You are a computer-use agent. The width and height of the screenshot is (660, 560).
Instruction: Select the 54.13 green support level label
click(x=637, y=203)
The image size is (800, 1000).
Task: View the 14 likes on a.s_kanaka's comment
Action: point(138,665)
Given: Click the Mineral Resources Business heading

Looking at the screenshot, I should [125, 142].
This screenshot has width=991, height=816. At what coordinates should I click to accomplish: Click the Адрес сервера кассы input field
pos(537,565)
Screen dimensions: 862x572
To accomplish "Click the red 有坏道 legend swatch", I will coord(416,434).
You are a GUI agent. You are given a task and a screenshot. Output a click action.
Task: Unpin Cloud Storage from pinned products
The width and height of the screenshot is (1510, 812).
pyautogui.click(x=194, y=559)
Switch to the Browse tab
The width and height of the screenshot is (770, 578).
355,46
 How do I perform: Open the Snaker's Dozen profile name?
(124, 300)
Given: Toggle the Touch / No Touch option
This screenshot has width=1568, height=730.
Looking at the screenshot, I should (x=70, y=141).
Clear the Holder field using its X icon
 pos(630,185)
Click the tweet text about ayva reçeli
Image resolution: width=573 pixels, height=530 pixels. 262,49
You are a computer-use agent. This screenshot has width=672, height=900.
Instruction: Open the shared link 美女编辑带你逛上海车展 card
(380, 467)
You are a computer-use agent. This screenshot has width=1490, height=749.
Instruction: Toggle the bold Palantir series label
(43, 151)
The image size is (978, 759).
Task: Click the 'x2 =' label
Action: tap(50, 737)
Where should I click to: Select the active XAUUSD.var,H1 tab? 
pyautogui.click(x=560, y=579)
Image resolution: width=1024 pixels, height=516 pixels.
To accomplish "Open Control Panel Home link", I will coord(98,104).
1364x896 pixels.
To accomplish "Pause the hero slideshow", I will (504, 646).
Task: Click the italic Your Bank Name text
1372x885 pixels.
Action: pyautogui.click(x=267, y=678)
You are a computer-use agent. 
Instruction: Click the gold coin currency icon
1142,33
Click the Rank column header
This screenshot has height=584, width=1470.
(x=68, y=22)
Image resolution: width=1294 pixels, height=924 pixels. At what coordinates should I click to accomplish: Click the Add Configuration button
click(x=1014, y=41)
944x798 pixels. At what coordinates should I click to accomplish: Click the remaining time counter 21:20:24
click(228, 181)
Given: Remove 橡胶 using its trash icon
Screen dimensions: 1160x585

---

▶ _Short exercise_
Can you repeat all of the records above word for word?

▶ _Answer to this task_
You are a computer-use agent. The width and height of the screenshot is (660, 560).
Instruction: Select the 54.13 green support level label
click(x=637, y=203)
The image size is (800, 1000).
Task: View the 14 likes on a.s_kanaka's comment
Action: point(138,665)
Given: Click the Mineral Resources Business heading

Looking at the screenshot, I should [125, 142].
This screenshot has width=991, height=816. At what coordinates should I click to accomplish: Click the Адрес сервера кассы input field
pos(537,565)
Screen dimensions: 862x572
To accomplish "Click the red 有坏道 legend swatch", I will coord(416,434).
You are a GUI agent. You are given a task and a screenshot. Output a click action.
Task: Unpin Cloud Storage from pinned products
The width and height of the screenshot is (1510, 812).
pyautogui.click(x=194, y=559)
Switch to the Browse tab
The width and height of the screenshot is (770, 578).
355,46
 How do I perform: Open the Snaker's Dozen profile name?
(124, 300)
Given: Toggle the Touch / No Touch option
This screenshot has width=1568, height=730.
Looking at the screenshot, I should (x=70, y=141).
Clear the Holder field using its X icon
 pos(630,185)
Click the tweet text about ayva reçeli
Image resolution: width=573 pixels, height=530 pixels. 262,49
You are a computer-use agent. This screenshot has width=672, height=900.
Instruction: Open the shared link 美女编辑带你逛上海车展 card
(380, 467)
You are a computer-use agent. This screenshot has width=1490, height=749.
Instruction: Toggle the bold Palantir series label
(43, 151)
The image size is (978, 759).
Task: Click the 'x2 =' label
Action: tap(50, 737)
Where should I click to: Select the active XAUUSD.var,H1 tab? 
pyautogui.click(x=560, y=579)
Image resolution: width=1024 pixels, height=516 pixels.
To accomplish "Open Control Panel Home link", I will coord(98,104).
1364x896 pixels.
To accomplish "Pause the hero slideshow", I will (504, 646).
Task: Click the italic Your Bank Name text
1372x885 pixels.
Action: pyautogui.click(x=267, y=678)
You are a computer-use agent. 
Instruction: Click the gold coin currency icon
1142,33
Click the Rank column header
This screenshot has height=584, width=1470.
(x=68, y=22)
Image resolution: width=1294 pixels, height=924 pixels. At what coordinates should I click to accomplish: Click the Add Configuration button
click(x=1014, y=41)
944x798 pixels. At what coordinates should I click to accomplish: Click the remaining time counter 21:20:24
click(228, 181)
Given: Remove 橡胶 using its trash icon
Screen dimensions: 1160x585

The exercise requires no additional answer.